■ **DATA PROVIDED**:

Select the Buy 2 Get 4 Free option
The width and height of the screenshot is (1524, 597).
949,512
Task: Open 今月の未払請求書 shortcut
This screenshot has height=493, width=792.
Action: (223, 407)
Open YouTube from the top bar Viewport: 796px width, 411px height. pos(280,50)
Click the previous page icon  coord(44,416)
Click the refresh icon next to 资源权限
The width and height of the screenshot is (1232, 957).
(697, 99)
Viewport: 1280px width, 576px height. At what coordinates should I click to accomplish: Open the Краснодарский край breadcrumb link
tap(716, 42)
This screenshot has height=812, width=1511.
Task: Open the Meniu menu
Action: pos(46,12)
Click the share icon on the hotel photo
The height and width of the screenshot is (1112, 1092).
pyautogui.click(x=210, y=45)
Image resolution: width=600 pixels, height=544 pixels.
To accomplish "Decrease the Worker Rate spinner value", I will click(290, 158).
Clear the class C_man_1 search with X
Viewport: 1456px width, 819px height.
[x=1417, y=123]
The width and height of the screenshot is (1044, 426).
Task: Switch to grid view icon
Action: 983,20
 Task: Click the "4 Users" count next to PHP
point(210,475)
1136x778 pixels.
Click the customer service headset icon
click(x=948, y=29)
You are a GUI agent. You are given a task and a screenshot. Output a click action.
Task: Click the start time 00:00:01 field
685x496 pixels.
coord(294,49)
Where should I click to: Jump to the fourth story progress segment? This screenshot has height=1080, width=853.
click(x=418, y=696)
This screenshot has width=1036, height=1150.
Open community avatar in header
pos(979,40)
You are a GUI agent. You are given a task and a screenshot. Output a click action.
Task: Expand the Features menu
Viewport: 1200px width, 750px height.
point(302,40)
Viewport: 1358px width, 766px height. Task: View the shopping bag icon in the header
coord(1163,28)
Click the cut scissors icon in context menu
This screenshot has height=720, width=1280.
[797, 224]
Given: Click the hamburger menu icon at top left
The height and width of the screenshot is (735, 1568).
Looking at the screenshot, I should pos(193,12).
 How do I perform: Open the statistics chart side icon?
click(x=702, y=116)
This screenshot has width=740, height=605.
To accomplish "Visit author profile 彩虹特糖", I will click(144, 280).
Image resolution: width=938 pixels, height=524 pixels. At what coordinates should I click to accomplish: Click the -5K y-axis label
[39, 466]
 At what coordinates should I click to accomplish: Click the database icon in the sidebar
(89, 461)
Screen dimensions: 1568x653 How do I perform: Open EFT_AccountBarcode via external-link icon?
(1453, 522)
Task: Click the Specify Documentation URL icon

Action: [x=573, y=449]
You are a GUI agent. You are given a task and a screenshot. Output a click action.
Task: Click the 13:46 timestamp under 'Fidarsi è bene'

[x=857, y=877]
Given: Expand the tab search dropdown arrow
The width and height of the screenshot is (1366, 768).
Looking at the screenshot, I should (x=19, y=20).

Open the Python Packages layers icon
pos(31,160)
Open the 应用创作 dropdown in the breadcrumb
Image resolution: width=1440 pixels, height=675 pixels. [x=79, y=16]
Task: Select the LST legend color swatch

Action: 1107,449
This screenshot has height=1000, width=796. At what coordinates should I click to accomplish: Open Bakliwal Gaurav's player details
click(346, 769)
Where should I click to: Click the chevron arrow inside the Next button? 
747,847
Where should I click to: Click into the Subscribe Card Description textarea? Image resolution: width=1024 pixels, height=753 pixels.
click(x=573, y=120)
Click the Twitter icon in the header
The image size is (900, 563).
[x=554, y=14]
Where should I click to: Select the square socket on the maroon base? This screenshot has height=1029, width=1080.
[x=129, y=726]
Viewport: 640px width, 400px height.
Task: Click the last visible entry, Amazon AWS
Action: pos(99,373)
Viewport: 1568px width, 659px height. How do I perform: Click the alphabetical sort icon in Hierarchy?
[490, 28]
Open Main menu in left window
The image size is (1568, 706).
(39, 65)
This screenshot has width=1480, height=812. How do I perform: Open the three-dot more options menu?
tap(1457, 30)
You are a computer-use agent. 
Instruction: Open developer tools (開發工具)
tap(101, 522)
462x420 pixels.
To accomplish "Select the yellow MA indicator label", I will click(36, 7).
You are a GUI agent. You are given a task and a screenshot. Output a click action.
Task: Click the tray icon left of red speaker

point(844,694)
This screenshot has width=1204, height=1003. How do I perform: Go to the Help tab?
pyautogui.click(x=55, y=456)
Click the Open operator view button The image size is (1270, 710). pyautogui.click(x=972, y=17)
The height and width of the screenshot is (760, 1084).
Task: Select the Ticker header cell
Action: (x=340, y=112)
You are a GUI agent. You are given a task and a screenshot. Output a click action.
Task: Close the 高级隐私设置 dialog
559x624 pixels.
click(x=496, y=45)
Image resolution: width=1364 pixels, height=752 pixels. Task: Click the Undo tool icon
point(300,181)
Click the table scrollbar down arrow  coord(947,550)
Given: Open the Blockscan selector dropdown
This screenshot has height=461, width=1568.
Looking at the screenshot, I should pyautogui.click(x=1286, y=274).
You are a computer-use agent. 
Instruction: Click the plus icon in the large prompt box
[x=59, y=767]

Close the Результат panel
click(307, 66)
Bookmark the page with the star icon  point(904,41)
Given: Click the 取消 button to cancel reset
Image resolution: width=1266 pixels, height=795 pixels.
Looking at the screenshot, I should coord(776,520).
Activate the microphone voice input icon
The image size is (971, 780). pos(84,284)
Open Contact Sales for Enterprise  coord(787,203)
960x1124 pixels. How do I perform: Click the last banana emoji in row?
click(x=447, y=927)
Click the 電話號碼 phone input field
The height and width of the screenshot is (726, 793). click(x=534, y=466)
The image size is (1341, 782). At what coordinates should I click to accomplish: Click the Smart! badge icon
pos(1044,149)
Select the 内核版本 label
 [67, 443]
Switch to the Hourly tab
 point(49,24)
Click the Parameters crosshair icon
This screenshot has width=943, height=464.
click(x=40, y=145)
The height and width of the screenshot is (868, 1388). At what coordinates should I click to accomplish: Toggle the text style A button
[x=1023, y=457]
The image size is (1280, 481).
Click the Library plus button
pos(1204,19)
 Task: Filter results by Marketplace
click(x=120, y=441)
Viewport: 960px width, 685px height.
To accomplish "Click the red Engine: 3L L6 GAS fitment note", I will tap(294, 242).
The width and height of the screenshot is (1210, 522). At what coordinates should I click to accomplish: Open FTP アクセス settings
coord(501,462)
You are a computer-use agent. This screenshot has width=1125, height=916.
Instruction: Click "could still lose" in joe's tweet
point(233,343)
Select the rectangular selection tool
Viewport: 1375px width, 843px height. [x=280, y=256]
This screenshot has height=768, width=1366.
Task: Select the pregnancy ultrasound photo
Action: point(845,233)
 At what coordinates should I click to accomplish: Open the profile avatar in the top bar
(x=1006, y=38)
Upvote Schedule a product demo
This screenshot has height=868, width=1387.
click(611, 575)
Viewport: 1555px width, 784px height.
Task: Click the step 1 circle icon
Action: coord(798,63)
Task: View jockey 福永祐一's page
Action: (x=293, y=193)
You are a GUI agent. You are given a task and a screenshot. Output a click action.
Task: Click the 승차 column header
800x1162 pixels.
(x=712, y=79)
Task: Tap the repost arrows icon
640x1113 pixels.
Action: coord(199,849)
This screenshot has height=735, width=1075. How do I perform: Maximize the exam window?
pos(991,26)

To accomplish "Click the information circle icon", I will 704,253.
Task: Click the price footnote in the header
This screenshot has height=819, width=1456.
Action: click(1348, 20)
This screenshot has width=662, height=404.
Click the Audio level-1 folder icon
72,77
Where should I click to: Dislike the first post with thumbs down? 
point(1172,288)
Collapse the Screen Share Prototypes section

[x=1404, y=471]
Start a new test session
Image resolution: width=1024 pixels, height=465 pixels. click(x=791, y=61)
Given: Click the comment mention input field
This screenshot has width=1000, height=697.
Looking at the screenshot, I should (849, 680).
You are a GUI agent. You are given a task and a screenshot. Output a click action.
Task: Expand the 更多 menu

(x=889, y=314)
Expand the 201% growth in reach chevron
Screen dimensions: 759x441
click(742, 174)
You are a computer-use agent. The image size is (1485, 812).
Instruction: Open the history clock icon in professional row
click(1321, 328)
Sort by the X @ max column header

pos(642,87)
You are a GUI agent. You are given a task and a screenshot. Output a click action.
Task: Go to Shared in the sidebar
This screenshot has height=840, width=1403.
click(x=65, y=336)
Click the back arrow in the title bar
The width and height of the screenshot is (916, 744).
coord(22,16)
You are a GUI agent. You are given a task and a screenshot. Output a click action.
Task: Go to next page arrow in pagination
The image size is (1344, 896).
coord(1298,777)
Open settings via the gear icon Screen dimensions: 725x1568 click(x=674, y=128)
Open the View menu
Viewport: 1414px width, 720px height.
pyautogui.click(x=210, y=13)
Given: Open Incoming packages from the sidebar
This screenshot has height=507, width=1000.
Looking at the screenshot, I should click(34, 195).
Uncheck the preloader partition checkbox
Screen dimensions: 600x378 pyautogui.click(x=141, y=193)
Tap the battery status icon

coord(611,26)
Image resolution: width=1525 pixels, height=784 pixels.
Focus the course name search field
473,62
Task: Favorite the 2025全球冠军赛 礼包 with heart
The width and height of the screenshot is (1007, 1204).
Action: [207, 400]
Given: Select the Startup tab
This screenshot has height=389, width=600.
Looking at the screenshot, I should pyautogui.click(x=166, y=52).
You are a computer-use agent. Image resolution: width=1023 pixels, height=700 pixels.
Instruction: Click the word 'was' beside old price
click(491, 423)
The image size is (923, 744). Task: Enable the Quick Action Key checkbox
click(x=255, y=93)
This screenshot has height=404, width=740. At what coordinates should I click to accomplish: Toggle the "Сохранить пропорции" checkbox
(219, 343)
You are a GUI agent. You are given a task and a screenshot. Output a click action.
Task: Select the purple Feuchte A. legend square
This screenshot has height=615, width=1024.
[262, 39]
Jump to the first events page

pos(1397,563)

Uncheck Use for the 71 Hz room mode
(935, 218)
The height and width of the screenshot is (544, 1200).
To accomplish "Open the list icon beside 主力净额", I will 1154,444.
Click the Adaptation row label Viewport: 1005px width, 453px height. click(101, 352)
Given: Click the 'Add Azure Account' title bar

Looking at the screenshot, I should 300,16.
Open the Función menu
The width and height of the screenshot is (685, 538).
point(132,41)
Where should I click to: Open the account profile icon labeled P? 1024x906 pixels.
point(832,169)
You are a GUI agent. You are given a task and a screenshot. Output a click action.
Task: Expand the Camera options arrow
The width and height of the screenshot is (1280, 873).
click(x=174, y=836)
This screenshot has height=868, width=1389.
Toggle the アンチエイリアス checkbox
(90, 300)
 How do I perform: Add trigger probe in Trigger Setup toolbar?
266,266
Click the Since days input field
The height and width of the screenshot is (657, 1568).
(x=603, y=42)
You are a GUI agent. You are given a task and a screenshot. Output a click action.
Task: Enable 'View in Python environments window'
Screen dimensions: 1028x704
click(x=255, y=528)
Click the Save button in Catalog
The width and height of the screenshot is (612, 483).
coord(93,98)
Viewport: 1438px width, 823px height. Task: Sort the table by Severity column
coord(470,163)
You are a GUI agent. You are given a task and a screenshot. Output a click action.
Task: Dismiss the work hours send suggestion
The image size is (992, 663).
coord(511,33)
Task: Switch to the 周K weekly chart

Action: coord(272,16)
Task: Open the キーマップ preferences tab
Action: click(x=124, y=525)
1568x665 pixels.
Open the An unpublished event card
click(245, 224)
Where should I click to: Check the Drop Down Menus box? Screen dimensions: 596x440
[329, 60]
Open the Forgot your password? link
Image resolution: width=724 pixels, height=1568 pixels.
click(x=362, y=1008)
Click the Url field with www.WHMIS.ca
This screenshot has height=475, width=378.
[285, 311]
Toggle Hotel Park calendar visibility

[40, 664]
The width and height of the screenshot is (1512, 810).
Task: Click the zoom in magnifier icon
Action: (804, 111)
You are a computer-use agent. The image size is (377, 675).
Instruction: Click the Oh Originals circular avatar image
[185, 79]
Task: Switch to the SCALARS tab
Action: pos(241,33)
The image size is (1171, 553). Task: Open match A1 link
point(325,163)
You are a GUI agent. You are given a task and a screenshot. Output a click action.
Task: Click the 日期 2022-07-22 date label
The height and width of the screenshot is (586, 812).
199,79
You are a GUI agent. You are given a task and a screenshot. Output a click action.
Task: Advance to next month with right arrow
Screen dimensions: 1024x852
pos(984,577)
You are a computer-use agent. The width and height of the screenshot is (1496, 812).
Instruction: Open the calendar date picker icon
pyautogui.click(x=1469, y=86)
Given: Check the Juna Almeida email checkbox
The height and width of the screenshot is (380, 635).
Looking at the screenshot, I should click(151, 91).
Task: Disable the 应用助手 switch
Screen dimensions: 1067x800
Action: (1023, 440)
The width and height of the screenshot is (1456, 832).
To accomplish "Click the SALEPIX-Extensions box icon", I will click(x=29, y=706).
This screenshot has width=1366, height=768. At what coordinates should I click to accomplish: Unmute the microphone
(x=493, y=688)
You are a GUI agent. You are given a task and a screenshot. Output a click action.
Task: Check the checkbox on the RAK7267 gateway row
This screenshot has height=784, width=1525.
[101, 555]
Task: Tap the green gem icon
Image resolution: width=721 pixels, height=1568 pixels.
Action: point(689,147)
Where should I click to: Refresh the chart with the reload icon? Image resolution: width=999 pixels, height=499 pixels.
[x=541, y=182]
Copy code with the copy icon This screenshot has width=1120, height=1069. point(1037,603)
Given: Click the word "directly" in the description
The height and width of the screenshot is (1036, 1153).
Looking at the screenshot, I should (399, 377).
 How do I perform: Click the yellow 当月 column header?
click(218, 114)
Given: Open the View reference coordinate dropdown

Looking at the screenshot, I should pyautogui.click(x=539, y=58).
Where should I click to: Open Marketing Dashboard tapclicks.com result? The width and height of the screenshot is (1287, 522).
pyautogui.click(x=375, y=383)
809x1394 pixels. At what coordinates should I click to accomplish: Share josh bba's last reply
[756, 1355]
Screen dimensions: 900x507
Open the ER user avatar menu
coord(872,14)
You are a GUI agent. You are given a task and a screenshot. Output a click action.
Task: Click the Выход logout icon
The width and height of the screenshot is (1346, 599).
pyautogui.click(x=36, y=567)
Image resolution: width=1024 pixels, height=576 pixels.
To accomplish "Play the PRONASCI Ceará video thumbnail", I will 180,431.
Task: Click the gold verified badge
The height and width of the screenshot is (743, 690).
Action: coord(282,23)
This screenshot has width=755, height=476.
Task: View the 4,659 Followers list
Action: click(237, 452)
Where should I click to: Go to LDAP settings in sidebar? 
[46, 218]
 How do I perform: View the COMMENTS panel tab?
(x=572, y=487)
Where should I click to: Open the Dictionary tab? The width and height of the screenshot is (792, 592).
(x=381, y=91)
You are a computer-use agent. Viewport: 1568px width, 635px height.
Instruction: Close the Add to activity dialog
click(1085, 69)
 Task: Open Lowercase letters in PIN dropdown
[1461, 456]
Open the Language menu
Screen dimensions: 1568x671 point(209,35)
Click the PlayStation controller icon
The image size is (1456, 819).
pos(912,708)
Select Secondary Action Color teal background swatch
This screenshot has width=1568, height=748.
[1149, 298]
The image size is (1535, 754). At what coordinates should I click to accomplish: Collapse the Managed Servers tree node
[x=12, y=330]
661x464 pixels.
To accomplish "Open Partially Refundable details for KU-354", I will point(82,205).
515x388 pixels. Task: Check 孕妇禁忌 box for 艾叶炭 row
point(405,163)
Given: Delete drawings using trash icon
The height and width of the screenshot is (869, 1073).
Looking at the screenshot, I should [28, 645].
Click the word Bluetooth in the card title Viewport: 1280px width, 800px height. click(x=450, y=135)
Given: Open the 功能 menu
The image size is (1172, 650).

■ **TASK DIRECTIONS**:
Quote the lines of the listing from the one containing "You are a computer-use agent. Viewport: 1568px" through the one containing "Looking at the screenshot, I should [28, 645].", with both of those lines included.

■ **RESULT BELOW**:
You are a computer-use agent. Viewport: 1568px width, 635px height.
Instruction: Close the Add to activity dialog
click(1085, 69)
 Task: Open Lowercase letters in PIN dropdown
[1461, 456]
Open the Language menu
Screen dimensions: 1568x671 point(209,35)
Click the PlayStation controller icon
The image size is (1456, 819).
pos(912,708)
Select Secondary Action Color teal background swatch
This screenshot has width=1568, height=748.
[1149, 298]
The image size is (1535, 754). At what coordinates should I click to accomplish: Collapse the Managed Servers tree node
[x=12, y=330]
661x464 pixels.
To accomplish "Open Partially Refundable details for KU-354", I will point(82,205).
515x388 pixels. Task: Check 孕妇禁忌 box for 艾叶炭 row
point(405,163)
Given: Delete drawings using trash icon
The height and width of the screenshot is (869, 1073).
Looking at the screenshot, I should [28, 645].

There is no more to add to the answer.